Hat, Cat or any of you other Middle Bay boaters, got any good G2 on where to troll for some blues. I know the charters are picking some up in there chum lines but Dad and I are praticing trolling. We picked up our limit he other day on tandem bucktails with purlpe mister twister tails but no blues just rock. We were trolling between 72a and b and atfter the chaters went back in for there second trip. We limited in 20 minutes if trolling, si I guess Ive learned something from you olf farts, but even with 4 tonys out I coildnt get a blue to knock one down. May go out this sunday and want some blues, not that Im complaing about catching rocks trollijg this time of year


----------



## Lipyourown (May 11, 2005)

What size rocks?


----------



## Hat80 (Sep 22, 2002)

*Hey Brain,*

It seems they never came into the bay this year in any great numbers. All the boaters are getting around the middle bay are straglers and small ones at that. After last nights 3 to 5 inchs of rainfall, I think you can bag the bay until fall, if it recovers then?

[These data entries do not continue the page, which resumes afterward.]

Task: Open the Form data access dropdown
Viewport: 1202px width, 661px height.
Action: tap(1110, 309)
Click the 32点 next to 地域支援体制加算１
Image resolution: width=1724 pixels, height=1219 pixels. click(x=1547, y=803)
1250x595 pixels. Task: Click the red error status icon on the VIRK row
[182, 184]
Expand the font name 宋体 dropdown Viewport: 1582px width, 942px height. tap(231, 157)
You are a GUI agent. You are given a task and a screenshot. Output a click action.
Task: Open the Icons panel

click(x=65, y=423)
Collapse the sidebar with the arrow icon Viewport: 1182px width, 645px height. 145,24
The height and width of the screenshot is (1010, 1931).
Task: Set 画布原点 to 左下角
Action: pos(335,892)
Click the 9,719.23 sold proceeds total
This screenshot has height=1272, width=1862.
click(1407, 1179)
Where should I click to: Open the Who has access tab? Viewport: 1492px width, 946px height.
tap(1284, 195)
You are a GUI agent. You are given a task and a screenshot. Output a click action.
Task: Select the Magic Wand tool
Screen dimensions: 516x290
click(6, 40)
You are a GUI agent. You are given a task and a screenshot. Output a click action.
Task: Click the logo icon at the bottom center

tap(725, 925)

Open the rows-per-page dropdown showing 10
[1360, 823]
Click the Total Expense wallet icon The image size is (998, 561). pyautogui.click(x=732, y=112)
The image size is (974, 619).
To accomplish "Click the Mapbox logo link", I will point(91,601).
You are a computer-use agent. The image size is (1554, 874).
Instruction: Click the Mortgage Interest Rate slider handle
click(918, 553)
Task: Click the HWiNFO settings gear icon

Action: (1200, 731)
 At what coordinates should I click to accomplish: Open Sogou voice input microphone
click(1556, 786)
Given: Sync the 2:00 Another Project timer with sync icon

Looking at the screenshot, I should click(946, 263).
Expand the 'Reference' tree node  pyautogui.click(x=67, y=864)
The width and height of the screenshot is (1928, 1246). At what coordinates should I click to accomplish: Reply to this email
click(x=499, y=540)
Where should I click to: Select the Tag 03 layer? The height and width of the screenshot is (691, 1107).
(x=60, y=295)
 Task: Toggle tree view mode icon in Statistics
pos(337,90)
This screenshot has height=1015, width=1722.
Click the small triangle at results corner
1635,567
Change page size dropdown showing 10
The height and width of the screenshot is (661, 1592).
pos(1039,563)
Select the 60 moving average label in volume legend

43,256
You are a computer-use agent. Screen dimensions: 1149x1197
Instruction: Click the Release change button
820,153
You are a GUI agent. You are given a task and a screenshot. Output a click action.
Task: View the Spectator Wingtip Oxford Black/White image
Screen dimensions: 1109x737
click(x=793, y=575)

If we keep getting rains like this, it could kill next year also.
I think I'll be cleaning my gear up and putting it away for the rest of this lost summer.  ....Tightlines


----------



## Lipyourown (May 11, 2005)

Actually, I saw some pictures of a guy out of St Jeromes with about 10 Blues with the biggest being 8#s and (1) 9# trout that he caught early this week. He wouldn't say where or how he got them but was only out for 3 hours so he either got them around the lighthouse...or is a pound netter. Yeah- but I hear ya, the rains may ruin it but blues hopefully will be good in Sept. if they just got scarce.

I also saw a couple spanish out of the pound nets around PLO 2 weeks ago.


----------



## Lipyourown (May 11, 2005)

get your baits deep, saltier down there. sw middle grounds and triangle.


----------